Fig. S1 shows the generation of Foxp3+ T cells in the GALT. Foxp3+ T cells are maintained in the MLN of DO11.10 SCID mice after the removal of antigen and can be generated after the transfer of DO11.10 SCID T cells to normal mice. Fig. S2 shows the accumulation and proliferation of CD4+ T cells in the presence of CD103+ and CD103− DCs. Fig. S3 shows that CD103+ DCs can acquire and present orally administered antigen. Fig. S4 shows that Foxp3+ T cells continue to accumulate in culture without the continued provision of TGF-β and RA. Fig. S5 shows that induction of Foxp3 by CD103+ DCs is inhibited by RA receptor inhibitors, and that Foxp3+ T cells generated in vitro can suppress T cell proliferation. The online supplemental material can be found at http://www.jem.org/cgi/content/full/jem.20070590/DC1.
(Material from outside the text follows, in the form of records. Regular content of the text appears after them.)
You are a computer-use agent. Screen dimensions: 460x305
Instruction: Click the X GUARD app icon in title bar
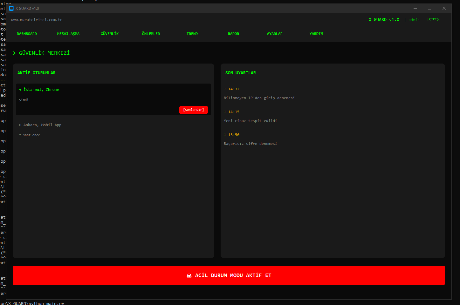[11, 8]
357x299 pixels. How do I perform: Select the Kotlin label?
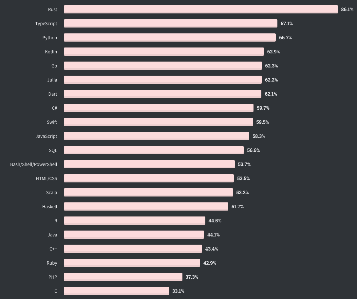[x=51, y=52]
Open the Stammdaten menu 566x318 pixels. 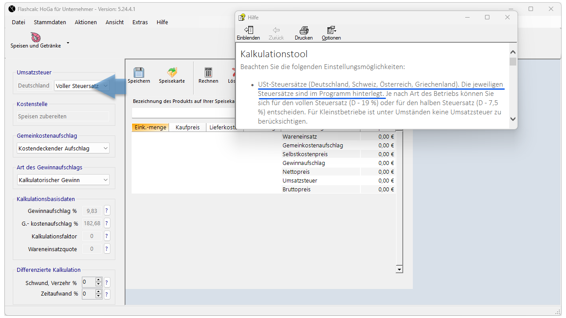pyautogui.click(x=50, y=22)
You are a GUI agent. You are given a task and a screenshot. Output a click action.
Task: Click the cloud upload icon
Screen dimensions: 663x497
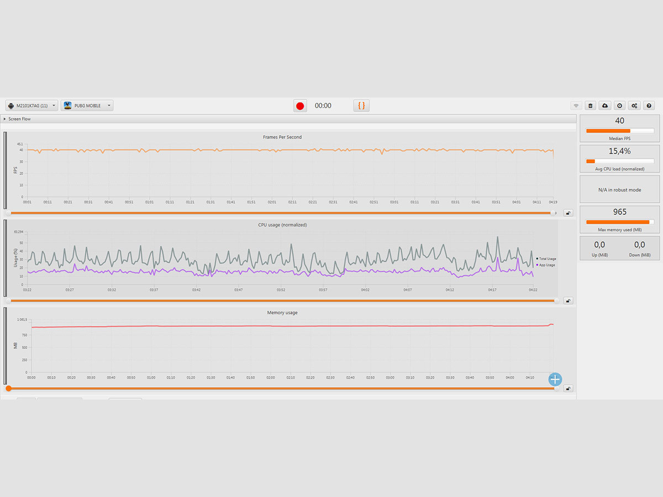(x=605, y=105)
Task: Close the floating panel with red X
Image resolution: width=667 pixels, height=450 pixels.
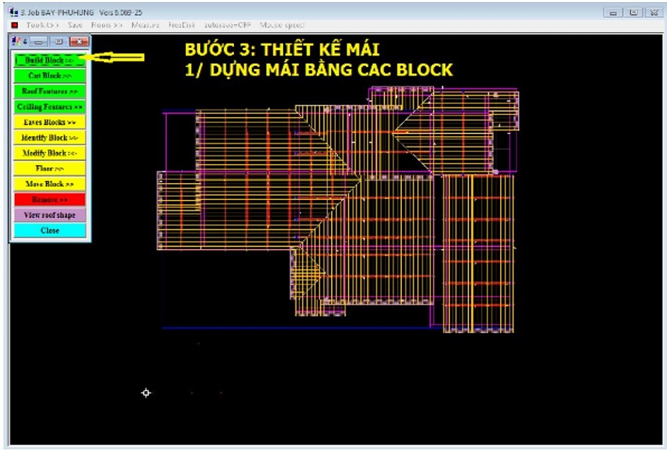Action: [x=79, y=42]
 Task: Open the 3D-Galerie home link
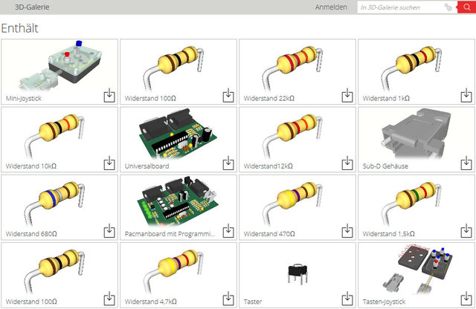click(32, 7)
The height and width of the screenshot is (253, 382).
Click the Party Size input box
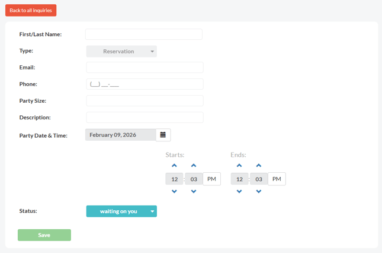click(145, 101)
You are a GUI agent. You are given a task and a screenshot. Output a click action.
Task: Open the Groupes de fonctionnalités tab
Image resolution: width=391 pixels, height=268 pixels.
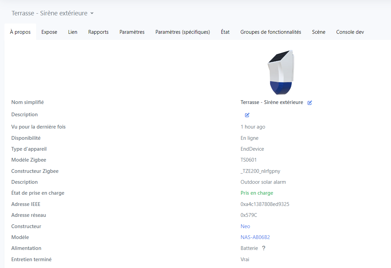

We would like to thank Nigel Rust for cell sorting and the staff of our animal facility for care of the mice.
This study was funded by the Wellcome Trust and the European Union (Euro-Thymaide FP6 Integrated Project; LSHB-CT-2003-503410), with J.L. Coombes and K.R.R. Siddiqui in receipt of Medical Research Council studentships.
The authors have no conflicting financial interests.